Der Liberalismus vereinigt blanke Affirmation und seichte Kritik zu einem allgegenwärtigen Gebräu. Die Anschlussfähigkeit lässt zwar nach, aber jener beherrscht nach wie vor weite Teile der Kulturindustrie, d.h. alte und neue Medien, Hochkultur, Popkultur, Werbung und vor allem die öffentlichen Sprachregelungen. Der Populismus hingegen ist ein Querschläger, die grobe Rache der Immanenz. Im Populismus kämpft das System gegen das System selbst. Eine zentrale Aufgabe des Populismus besteht insbesondere darin, die Politikverdrossenen wieder zurückzuholen, was teilweise gelingt. Dem Populismus ist nicht vorzuwerfen, dass er die Leute aus dem System führt, sondern das Gegenteil, dass er sie gerade inbrünstig auf dieses festlegt.

Beide Seiten sind sich in ihrer ungewollten Allianz aber einig, dass Liberalismus und Populismus nichts miteinander zu tun haben. Ihre Verwandtschaft ist ihnen zutiefst unangenehm, sodass sie diese verdrängen und verleugnen. Liberalismus wie auch Populismus beschwören beide die herrschende Konvention, geradezu frenetisch spielen sie auf der Stalinorgel der abzufeuernden Werte. Liberalismus gegen Populismus, das ist eindeutig die falsche Frontlinie.

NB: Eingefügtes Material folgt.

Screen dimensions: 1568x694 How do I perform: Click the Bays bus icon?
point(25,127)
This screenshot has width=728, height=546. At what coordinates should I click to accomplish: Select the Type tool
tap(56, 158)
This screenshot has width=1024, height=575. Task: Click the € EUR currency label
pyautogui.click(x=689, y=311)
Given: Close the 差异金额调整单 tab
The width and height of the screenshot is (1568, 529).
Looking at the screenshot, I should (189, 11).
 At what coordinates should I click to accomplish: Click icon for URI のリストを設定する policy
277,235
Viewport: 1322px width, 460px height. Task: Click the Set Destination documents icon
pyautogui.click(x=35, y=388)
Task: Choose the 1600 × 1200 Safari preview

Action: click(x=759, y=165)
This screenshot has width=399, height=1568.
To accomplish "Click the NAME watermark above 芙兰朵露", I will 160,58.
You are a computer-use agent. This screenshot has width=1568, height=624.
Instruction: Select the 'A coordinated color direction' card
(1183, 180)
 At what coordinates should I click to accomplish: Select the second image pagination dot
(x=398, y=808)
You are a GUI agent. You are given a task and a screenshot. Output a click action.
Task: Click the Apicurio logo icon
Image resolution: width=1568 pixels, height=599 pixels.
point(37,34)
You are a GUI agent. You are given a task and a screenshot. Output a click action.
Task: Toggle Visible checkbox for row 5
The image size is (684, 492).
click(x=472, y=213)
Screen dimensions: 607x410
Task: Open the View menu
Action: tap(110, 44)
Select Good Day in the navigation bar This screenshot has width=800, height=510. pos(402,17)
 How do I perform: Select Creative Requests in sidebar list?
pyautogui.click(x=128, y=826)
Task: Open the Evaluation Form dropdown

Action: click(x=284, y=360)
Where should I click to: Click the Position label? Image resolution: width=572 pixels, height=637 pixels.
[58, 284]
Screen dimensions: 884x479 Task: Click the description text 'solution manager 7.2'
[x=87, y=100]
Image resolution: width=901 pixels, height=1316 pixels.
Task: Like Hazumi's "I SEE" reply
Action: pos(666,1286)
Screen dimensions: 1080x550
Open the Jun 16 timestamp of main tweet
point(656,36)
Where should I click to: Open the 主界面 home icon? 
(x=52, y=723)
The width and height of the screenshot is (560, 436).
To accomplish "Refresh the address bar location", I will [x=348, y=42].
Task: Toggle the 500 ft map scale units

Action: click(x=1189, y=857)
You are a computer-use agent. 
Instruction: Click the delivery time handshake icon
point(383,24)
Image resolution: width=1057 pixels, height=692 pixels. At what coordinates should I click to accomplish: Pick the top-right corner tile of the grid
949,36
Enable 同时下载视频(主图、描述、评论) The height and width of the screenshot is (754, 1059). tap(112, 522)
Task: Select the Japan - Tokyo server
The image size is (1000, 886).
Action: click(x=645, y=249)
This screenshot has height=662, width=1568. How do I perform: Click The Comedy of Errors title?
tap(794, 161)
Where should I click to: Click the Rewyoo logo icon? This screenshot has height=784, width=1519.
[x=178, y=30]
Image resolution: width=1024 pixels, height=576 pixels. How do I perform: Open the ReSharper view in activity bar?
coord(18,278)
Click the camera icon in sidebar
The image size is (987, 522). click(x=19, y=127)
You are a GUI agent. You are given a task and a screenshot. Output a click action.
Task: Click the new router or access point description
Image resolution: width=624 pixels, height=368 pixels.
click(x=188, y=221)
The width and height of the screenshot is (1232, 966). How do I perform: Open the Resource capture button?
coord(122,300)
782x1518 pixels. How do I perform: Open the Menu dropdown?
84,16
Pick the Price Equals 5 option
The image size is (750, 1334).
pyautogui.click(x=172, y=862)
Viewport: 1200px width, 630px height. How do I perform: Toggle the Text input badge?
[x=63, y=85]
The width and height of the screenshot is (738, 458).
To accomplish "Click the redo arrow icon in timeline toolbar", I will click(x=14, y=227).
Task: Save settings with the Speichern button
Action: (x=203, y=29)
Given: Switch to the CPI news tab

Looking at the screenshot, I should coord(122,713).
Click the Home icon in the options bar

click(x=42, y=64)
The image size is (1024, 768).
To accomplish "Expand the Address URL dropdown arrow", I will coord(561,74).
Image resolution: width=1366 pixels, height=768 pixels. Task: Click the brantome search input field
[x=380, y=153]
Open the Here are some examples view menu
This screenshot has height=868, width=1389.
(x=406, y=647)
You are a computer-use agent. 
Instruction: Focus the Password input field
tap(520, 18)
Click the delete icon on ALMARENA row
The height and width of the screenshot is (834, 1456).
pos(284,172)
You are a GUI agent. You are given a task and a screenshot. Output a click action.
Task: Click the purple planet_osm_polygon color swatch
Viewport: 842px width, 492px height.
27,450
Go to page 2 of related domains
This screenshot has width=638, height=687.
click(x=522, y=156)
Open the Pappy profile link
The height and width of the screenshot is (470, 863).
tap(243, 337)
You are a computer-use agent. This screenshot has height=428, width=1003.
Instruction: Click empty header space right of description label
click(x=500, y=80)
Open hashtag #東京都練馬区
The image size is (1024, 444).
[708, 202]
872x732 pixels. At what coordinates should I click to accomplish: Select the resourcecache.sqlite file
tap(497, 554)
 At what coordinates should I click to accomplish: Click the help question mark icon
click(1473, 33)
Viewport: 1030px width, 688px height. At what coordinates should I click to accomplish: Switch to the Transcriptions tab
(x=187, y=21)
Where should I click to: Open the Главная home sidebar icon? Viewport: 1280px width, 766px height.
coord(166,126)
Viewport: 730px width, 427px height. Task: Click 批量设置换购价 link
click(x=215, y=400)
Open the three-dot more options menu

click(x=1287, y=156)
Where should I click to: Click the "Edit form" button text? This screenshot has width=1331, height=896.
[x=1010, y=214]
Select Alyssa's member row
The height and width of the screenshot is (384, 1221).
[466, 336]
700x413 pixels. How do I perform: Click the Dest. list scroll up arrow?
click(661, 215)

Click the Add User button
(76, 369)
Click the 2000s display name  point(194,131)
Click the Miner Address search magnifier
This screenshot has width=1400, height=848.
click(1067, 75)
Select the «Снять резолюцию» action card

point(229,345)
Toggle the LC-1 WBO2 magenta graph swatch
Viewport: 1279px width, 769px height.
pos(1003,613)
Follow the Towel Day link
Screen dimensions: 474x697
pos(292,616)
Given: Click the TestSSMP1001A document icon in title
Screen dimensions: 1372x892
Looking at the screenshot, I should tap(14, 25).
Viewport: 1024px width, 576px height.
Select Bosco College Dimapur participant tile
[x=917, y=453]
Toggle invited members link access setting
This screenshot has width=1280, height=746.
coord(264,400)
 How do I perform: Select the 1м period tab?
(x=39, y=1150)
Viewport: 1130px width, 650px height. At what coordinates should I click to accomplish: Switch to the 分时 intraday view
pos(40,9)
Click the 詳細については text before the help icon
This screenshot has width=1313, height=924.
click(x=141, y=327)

Die alte Arbeiterbewegung erkannte oder zumindest fühlte sie noch ihre Unterdrückung, die sie durch Anpassung und Reform nicht nur erträglich, sondern auch ertragreich gestalten wollte. Stets tauschte sie Unterwerfung gegen Sicherheit, sowohl in Fabriken und Büros als auch in Partei und Gewerkschaft. Doch die Sicherheit ist perdu und die ledige Unterwerfung wenig anheimelnd. Kränkung ist die Folge, doch Kränkung ist ein schlechter Ratgeber. Entsicherte Subjekte schreien nach Halt. Sie mögen ihre Drangsalierung falsch einschätzen, aber im Gegensatz zu den Liberalen, die ihnen die Angst ausreden möchten, spüren sie das Leid. Autoritäre Persönlichkeiten suchen vorerst nach anderen Autoritäten und nicht nach Alternativen zur Autorität.

Die erste Krisenreaktion besteht in der Intensivierung der Affirmation. Solange sich die »kleinen Leute« als kleine Leute begreifen, sind sie höchstens zum Größenwahn fähig, aber nicht zur Größe. Ihre Selbstermächtigung entspringt sodann einer Fehlemotionalisierung, die sich nicht gegen ihre Konditionierung als Underdogs richtet, sondern dieser unbedingt entsprechen will. Man will bleiben, was man ist, nicht sich und die Gesellschaft ändern. Man munitioniert sich daher mit den reellen und ideellen Waffen des bürgerlichen Trottoirs.